The fire gathered courage and vented vehement violence on the market as major material were clothing items. It licked the goods like hot pepper soup while the owners watched helplessly as fire gut their entire livelihoods garnered over the years.

What magic could the fire service that arrived late do when the handshake had passed the elbow; many buildings were cut up in the inferno at the same time even as some of the building began to collapse in the face of the superior fire power of the inferno.

Recalled that all these are happening barely two months after a policeman and several goods valued at millions of Naira, went up in flames at Balogun market, a section of the popular market.

Earlier, the Lagos State Fire Service on Thursday had raised the alarm over the frequent fire outbreaks in the State and attributed same to high level of unconsciousness in the handling of fire and other flammable materials as major causes.

From available information gathered from people in the market, somebody was refueling his generator without putting it off first, and that resulted in an explosion. When this happened he flung the jerry can across the road and the fire also followed the inflammable material which made it possible for the fire to also affect other buildings at the same time. It became a rat race as the entire market was thrown into confusion.

The Acting Director, Lagos State Fire Service, Rasaki Musibau who made this known in his office at Alausa, Ikeja lamented that valuables worth millions and preventable lives were been lost daily to avoidable fire outbreaks.

The fire chief recalled that the directorate received nothing less than 17 fire emergencies weekly, which he said called for concern as a responsible and responsive government that placed safety of its citizenry at premium. According to him, 11 rescue calls and eight false calls were received accordingly.

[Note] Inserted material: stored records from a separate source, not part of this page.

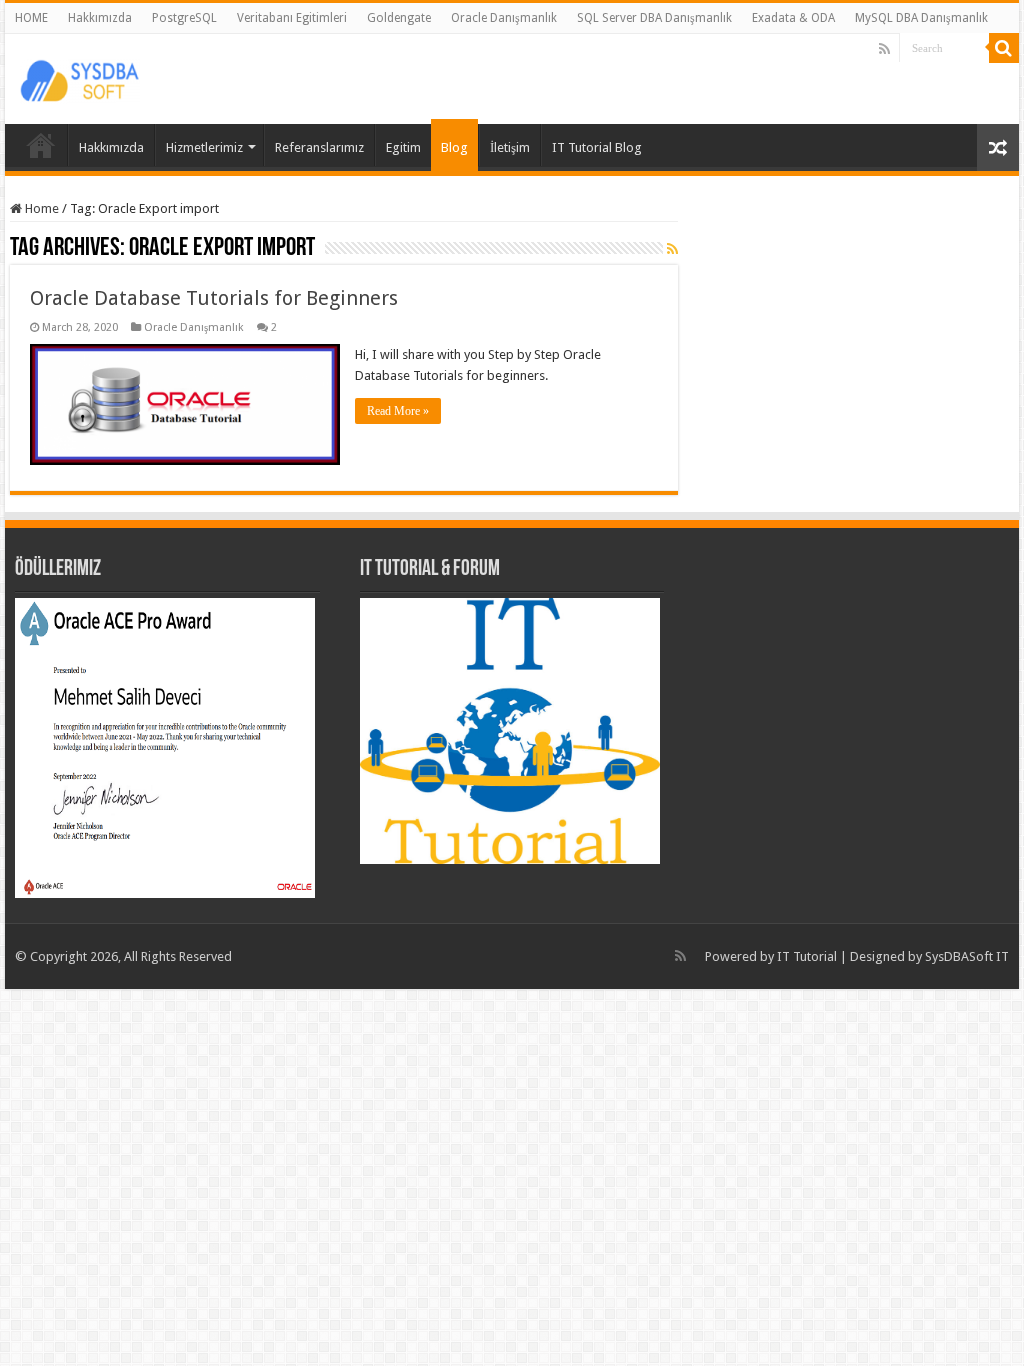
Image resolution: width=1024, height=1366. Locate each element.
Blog (454, 147)
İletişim (510, 147)
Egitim (403, 147)
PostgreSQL (184, 18)
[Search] (1004, 48)
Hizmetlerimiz (204, 147)
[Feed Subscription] (672, 249)
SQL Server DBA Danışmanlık (654, 18)
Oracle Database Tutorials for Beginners (214, 298)
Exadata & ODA (793, 18)
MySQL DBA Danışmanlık (921, 18)
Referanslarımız (319, 147)
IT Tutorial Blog (597, 147)
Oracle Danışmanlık (504, 18)
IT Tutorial (807, 956)
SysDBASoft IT (967, 956)
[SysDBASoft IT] (80, 78)
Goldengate (399, 18)
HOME (31, 18)
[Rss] (884, 49)
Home (40, 208)
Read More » (398, 411)
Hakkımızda (100, 18)
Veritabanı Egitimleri (292, 18)
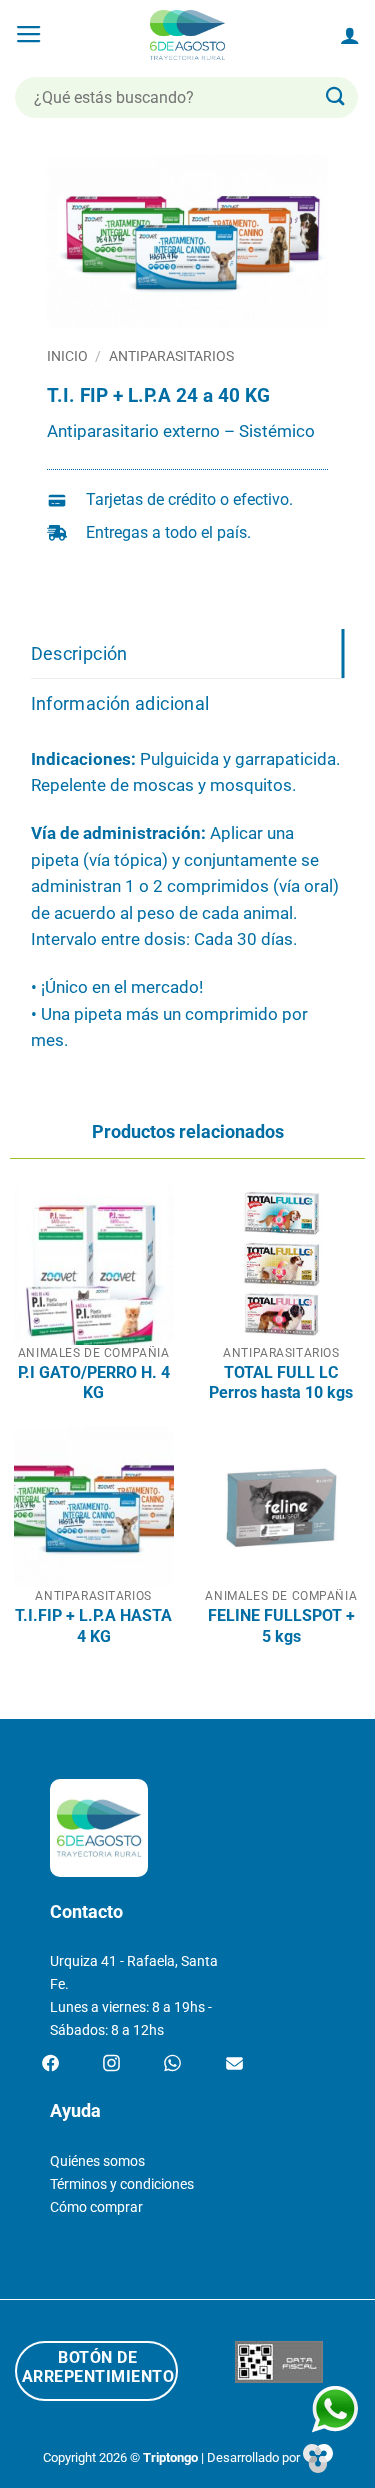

The fire boss narrated that emergency activities of the Directorate commenced Thursday around 9:06am with a call to a burning car opposite Ikeja Shopping Mall and which was efficiently put out at exactly 9:18am.

“Another call was also received at our Sarri Iganmu Fire Station for a fire outbreak at Sun Flag Textile opposite First Bank, Iganmu, the team with the support of Ilupeju fire station arrived the scene at 9:12 am and was able to quell the Fire in due time. The Ilupeju Fire Station received another call from UAC building CMS, Lagos Island and responded the safety exercise was complemented by other emergency responders in the state.

Rasaki said that if not for the act of professionalism and tactics employed by the Firefighters at scenes of the incident across the State, the so call small fires would have escalated and become a disaster. The causes of the fires as at the time of filing this report are yet to be ascertained.

He noted that the fire officers as first responder to emergency and incident management had been empowered and equipped to tackle any form of natural and man-made incident across the State and further appeal to Lagosians to get familiar with the emergency toll free numbers 767/112.

Back to Balogun Market, some parts of the popular Balogun Market, the Lagos State Firefighters battled the inferno, which might result in the loss of goods and valuables at the location. In one of the videos of the fire outbreak, some individuals could be seen salvaging the situation by throwing some goods down the buildings.

The fire outbreak is reported to have started from Anambra Plaza on Martins street in the market and has spread to about six other structures.

It is also on record that this incident comes about a week after a similar inferno razed a timber market in the Mushin area of Lagos. Also, recall that when some buildings inside Balogun market were in November gutted by fire, they were eventually demolished after intervention by Lagos State government.